Today’s report indicates job growth was minimal in January. In contrast, other reports show overall business activity in January was strong. Businesses continue to increase output without major increases in new jobs.
The Week That Was
Today’s jobs report shows private industries added a net of only 6,000 jobs in January. There was a loss of 61,000 jobs in leisure and hospitality, a significant improvement from the loss of 531,000 in December. A sharp rise in government employment led to a gain of 49,000 total jobs.
Despite the weakness in the job market, ISM business surveys for January show rapid growth in both manufacturing and service companies. Readings were in the high 50s. New orders were even stronger, with readings in the low 60s.
Initial unemployment claims remain fairly stable. The average for January was 850,000, similar to the monthly averages since October. The number of people receiving unemployment insurance payments continued to move slightly lower.
Anecdotal reports indicate the government benefits for unemployment and pandemic relief are making it harder for businesses to hire people. It’s easier to stay at home and collect a check.
Things to Come
The only economic news scheduled for next week is the report on consumer prices for January. The rapid increase in oil prices will continue to push consumer prices up. Oil prices rose by 11 percent in January and 50 percent since the election.

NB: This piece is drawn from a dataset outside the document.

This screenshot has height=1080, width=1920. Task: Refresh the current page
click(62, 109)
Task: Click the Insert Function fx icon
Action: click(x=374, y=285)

Core inflation numbers should soon begin to reflect the upward pressure on prices.
COVID cases continue their rapid decline. Deaths tend to follow with a lag of about four weeks. Hence, we are on the verge a steep reduction in daily deaths. The combination of this decline and vaccinations of close to 1.5 million people a day should soon help to bring economic activity back to normal—if governments react reasonably to the facts.
A combination of good news this week added to the latest euphoria surrounding stocks. Positive news on economic growth, strong earnings reports, a sharp decline in COVID cases, and progress in distributing the vaccine all helped lift stock prices.
The increase lifted the S&P500 back to 16 percent above its fundamental value. In my upcoming monthly report, we’ll look at how monetary policy has contributed to ending bull markets and highlight some of the early warning signals.
Monetary policy continues to provide a strong tailwind for stocks. Although investors are prone to react to any negative news, the tailwind from monetary policy should continue to limit any downward moves.
During the first half of this year, the economy’s momentum should enable it to grow at an annual rate of 4 percent or higher. Growth is likely to slow later this year and into the next year as new policies from the Biden administration slow the economy’s upward momentum.
As the chart above shows, long-term interest rates have begun to move higher. Without the Fed’s manipulation, the yield on 10-year Treasury notes would likely be near 4 percent. As the economy heats up and inflation increases, we face the potential for a major increase in interest rates.